If you combine B-hive’s Conductor, VMware’s DRS (Distributed Resource Scheduler), VirtualCenter, and the billing mechanism you find for Vkernel, you have cobbled together everything you need for a dynamic cloud, says Staten. Problems might arise in that a lot of process you might be using B-hive’s technology to map in a cloud environment could cross virtual/physical boundaries, and “VMware has no credibility in managing anything that’s not in the VMware world.” There are other tools that cross that boundary more effectively, he added, but VMware now has a good platform from which to grow these capabilities. What is certain, though, is that the enterprise space definitely will be most comfortable with VMware as the hypervisor layer in an internal cloud infrastructure.
When it comes to the companies building clouds to deliver external services, however, Staten believes VMware’s presence in the market will have little effect, as “external services are being built around Xen because it’s cheap.”

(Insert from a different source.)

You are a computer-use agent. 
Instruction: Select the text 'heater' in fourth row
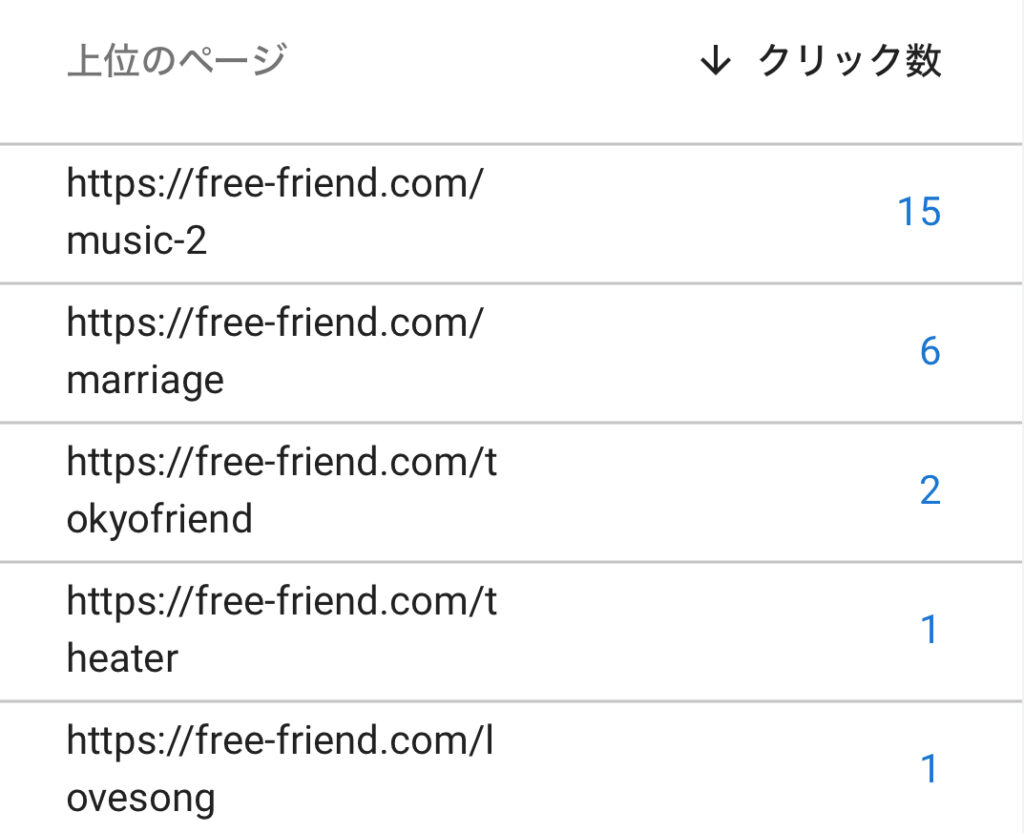[122, 658]
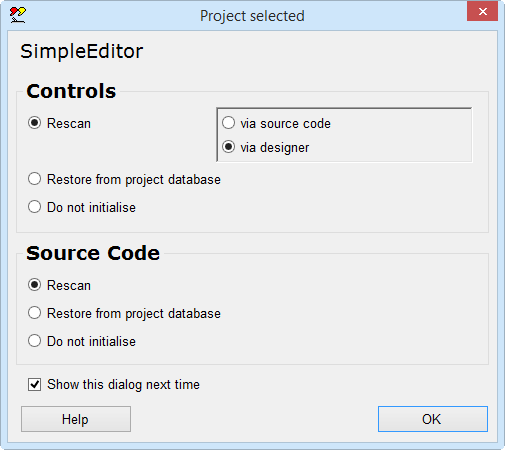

Speaking of XenServer, Staten believes the fact that B-hive’s technology supports Xen is one of the more interesting aspects of this acquisition. VMware has always said it wants to support other hypervisors when the time is right, noted Staten, and now they’re inheriting that capability. He isn’t so sure that Xen support will automatically disappear from Conductor just because VMware now owns it, and he believes that continuing to support Xen with this tool will show that they actually do plan to be a heterogeneous management tool, “which they’re absolutely not today.” Additionally, Staten said, VMware is positioned to be the virtualization company and “the center of your universe for managing your virtual world” if they actually expand Xen support within this and other products.
What about from Citrix’s perspective? “I think the big question here is: One to two years down the road, do they continue to support Xen with this product? That’s what I think the people who are using the Xen product actually should be watching,” said Staten. “And what is Citrix’s response? Do they start — right now — designing into their product the B-hive capabilities?” They probably already have been working on it, he added, but there wasn’t a sense of urgency until now because they could point customers to B-hive Networks.
Herrod didn’t comment on Citrix interoperability, but did say that the goal with this acquisition is for it to be very partner-friendly. VMware will be able to measure things it previously could not, he said, and it will provide that performance data through open APIs. Even traditional application performance companies will be able to grab the data and add it to their reporting tools. The plan is to open access to data so that both VMware and its partners can build on it, he said.
The Israeli Connection
Aside from a straight technology acquisition, though, VMware also sought out B-hive for strategic reasons. Herrod said VMware very much wants to be in Israel (where B-hive Networks is based) because there is a very strong R&D base there. Acquiring B-hive shows VMware is “doubling down” on a heavy R&D focus in the country, he added, and this will serve as the basis for an Israeli R&D center. It’s not just about what they have today, but about a world-class engineering team that will help in other areas, he said.